Start of STUDY MATERIAL

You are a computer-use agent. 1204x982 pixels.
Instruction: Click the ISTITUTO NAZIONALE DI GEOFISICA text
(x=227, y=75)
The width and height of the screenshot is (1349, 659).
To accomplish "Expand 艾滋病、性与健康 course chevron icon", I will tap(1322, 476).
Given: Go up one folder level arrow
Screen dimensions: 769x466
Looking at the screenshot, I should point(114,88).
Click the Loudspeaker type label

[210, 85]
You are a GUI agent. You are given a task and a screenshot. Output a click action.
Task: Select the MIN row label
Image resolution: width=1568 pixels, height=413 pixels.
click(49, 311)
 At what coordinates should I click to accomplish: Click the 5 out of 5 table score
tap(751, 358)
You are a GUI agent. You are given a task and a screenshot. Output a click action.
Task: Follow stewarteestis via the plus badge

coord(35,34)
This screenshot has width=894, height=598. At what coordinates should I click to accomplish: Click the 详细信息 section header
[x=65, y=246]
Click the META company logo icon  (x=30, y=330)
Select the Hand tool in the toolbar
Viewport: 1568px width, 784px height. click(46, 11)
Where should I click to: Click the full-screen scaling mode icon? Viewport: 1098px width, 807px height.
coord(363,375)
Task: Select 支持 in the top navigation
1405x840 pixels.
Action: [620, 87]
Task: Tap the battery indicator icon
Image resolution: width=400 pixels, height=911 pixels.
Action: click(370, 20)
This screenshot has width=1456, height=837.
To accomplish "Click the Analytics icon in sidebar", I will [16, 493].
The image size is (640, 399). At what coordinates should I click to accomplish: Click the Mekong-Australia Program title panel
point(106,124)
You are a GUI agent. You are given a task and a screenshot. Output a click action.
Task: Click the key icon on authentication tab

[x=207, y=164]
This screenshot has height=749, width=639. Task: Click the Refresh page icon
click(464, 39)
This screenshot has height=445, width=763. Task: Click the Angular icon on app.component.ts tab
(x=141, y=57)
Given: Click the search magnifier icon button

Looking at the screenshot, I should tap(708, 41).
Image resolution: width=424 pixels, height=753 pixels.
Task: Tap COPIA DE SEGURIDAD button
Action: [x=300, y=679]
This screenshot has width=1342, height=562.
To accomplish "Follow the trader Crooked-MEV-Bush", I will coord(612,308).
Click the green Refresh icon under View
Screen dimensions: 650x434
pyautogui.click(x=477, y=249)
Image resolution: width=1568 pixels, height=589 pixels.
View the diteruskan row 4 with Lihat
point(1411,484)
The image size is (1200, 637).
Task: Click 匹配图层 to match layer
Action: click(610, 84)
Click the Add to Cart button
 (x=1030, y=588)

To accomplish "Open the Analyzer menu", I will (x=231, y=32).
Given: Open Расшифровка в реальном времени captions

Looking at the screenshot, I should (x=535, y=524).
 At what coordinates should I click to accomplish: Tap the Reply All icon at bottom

End of STUDY MATERIAL

Set down the listing above exactly, line for line.

## [OUTPUT]
You are a computer-use agent. 1204x982 pixels.
Instruction: Click the ISTITUTO NAZIONALE DI GEOFISICA text
(x=227, y=75)
The width and height of the screenshot is (1349, 659).
To accomplish "Expand 艾滋病、性与健康 course chevron icon", I will tap(1322, 476).
Given: Go up one folder level arrow
Screen dimensions: 769x466
Looking at the screenshot, I should point(114,88).
Click the Loudspeaker type label

[210, 85]
You are a GUI agent. You are given a task and a screenshot. Output a click action.
Task: Select the MIN row label
Image resolution: width=1568 pixels, height=413 pixels.
click(49, 311)
 At what coordinates should I click to accomplish: Click the 5 out of 5 table score
tap(751, 358)
You are a GUI agent. You are given a task and a screenshot. Output a click action.
Task: Follow stewarteestis via the plus badge

coord(35,34)
This screenshot has width=894, height=598. At what coordinates should I click to accomplish: Click the 详细信息 section header
[x=65, y=246]
Click the META company logo icon  (x=30, y=330)
Select the Hand tool in the toolbar
Viewport: 1568px width, 784px height. click(46, 11)
Where should I click to: Click the full-screen scaling mode icon? Viewport: 1098px width, 807px height.
coord(363,375)
Task: Select 支持 in the top navigation
1405x840 pixels.
Action: [620, 87]
Task: Tap the battery indicator icon
Image resolution: width=400 pixels, height=911 pixels.
Action: click(370, 20)
This screenshot has width=1456, height=837.
To accomplish "Click the Analytics icon in sidebar", I will [16, 493].
The image size is (640, 399). At what coordinates should I click to accomplish: Click the Mekong-Australia Program title panel
point(106,124)
You are a GUI agent. You are given a task and a screenshot. Output a click action.
Task: Click the key icon on authentication tab

[x=207, y=164]
This screenshot has height=749, width=639. Task: Click the Refresh page icon
click(464, 39)
This screenshot has height=445, width=763. Task: Click the Angular icon on app.component.ts tab
(x=141, y=57)
Given: Click the search magnifier icon button

Looking at the screenshot, I should tap(708, 41).
Image resolution: width=424 pixels, height=753 pixels.
Task: Tap COPIA DE SEGURIDAD button
Action: [x=300, y=679]
This screenshot has width=1342, height=562.
To accomplish "Follow the trader Crooked-MEV-Bush", I will coord(612,308).
Click the green Refresh icon under View
Screen dimensions: 650x434
pyautogui.click(x=477, y=249)
Image resolution: width=1568 pixels, height=589 pixels.
View the diteruskan row 4 with Lihat
point(1411,484)
The image size is (1200, 637).
Task: Click 匹配图层 to match layer
Action: click(610, 84)
Click the Add to Cart button
 (x=1030, y=588)

To accomplish "Open the Analyzer menu", I will (x=231, y=32).
Given: Open Расшифровка в реальном времени captions

Looking at the screenshot, I should (x=535, y=524).
 At what coordinates should I click to accomplish: Tap the Reply All icon at bottom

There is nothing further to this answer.